Preview: In this post, we discuss what Tempo Training is, how to include Tempo in your workouts & the benefits of Tempo Training.
Understanding The Contractile Ability Of Muscle
There are 4 primary phases of Muscular Contraction:
Eccentric Phase is the force produced while muscle fibres lengthen under load.
Isometric Stretch Phase is the force produced when the muscle fibres tenporarily hold load while in the most lengthened position.
Contraction Phase is the force produced when the muscle fibres shorten against a load.
Isometric Contraction Phase is the force produced when the muscle fibres temporarily hold load while in the most shortened position.
With Tempo Training, the lifter simply uses time (in seconds) to increase the amount of force applied by the muscle in a specific phase.
How To Include Tempo In Your Workouts
Before including Tempo, you must first understand the perscription order:
First Number = Eccentric Phase
Second Number = Isometric Stretch Phase
Third Number = Contraction Phase
Forth Number = Isometric Contraction Phase
Tempo example: 3/2/0/1 (in seconds)
A lifter will be strongest in the Eccentric Phase, followed by Isometric Contraction Phase, followed by the Concentric Phase.
When you exhaust the Concentric Phase, you still have energy reserved to apply force in the Isometric Contracted Phase & still more energy reserved for the Eccentric Phase.

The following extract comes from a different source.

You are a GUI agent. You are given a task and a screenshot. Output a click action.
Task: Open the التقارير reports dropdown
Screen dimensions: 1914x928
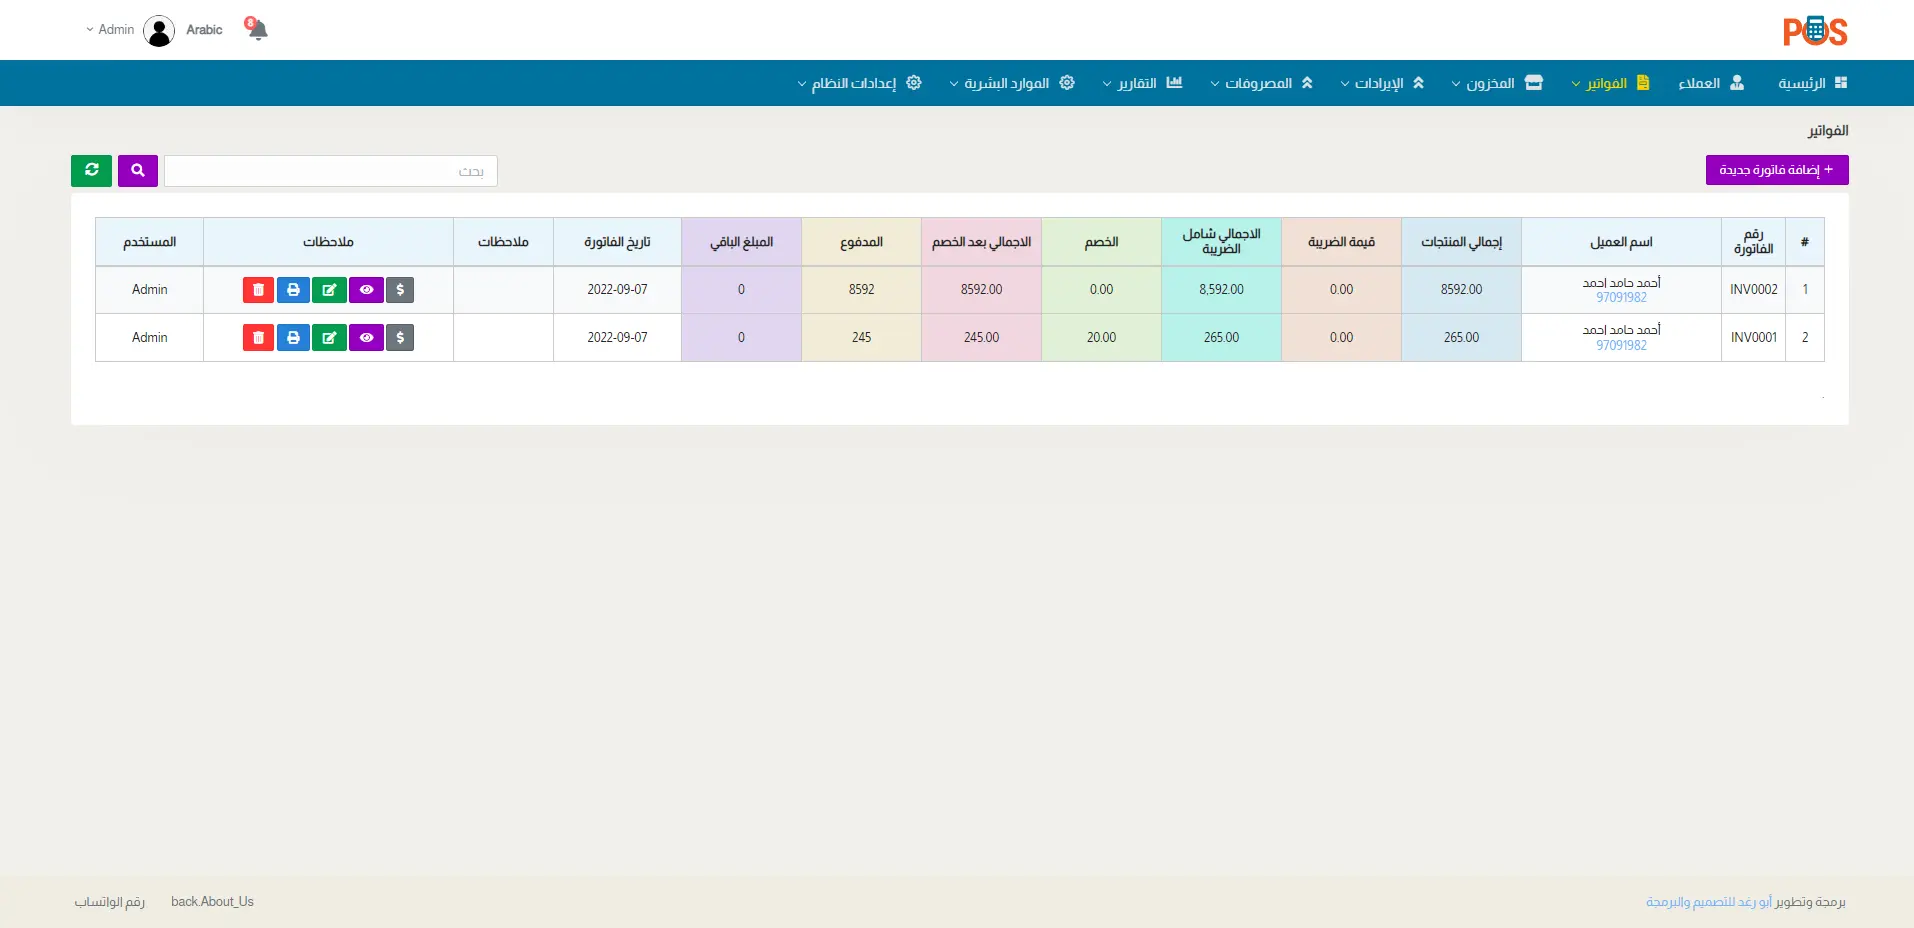click(x=1142, y=83)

Applying controlled force in the Isometric Stretch Phase has been shown to enhance Joint Mobilization, Increase Muscular Flexibility & have a positive influence on the mechanisms behind Muscle Hypertrophy.
The Benefits of Tempo Training
For starters, utilizing Tempo requires a lifter to perform a movement with greater intention & attention, thereby enhancing lifter intensity.
Also, Tempo Training helps a lifter acquire skills and characteristics that may improve athletic performance. For example, the Eccentric Phase teaches a lifter how to absorb energy (great for Defensive Line Men). The Isometric Stretch Phase will enhance Joint Mobility & Muscle Flexibility. The Concentric Phase teaches a lifter how to create energy; both Explosive (starting strength) Energy and how to Accelerate (great for Sprinters). And finally, the Isometric Contraction Phase teaches a lifter to hold or contain force (think Wrestling).
Depending on your goals, more time would be required in specific phases to illicit positive adaptions. However, for the general population the Concentric Phase coupled with the Isometric Stretch Phase provides the most benefits.
Using Tempo in a workouts provides opportunities to teach the lifter how to address positional weakness and control movements so that each and every lift is consistently well-executed. Give Tempo Training a try, you won't be disappointed.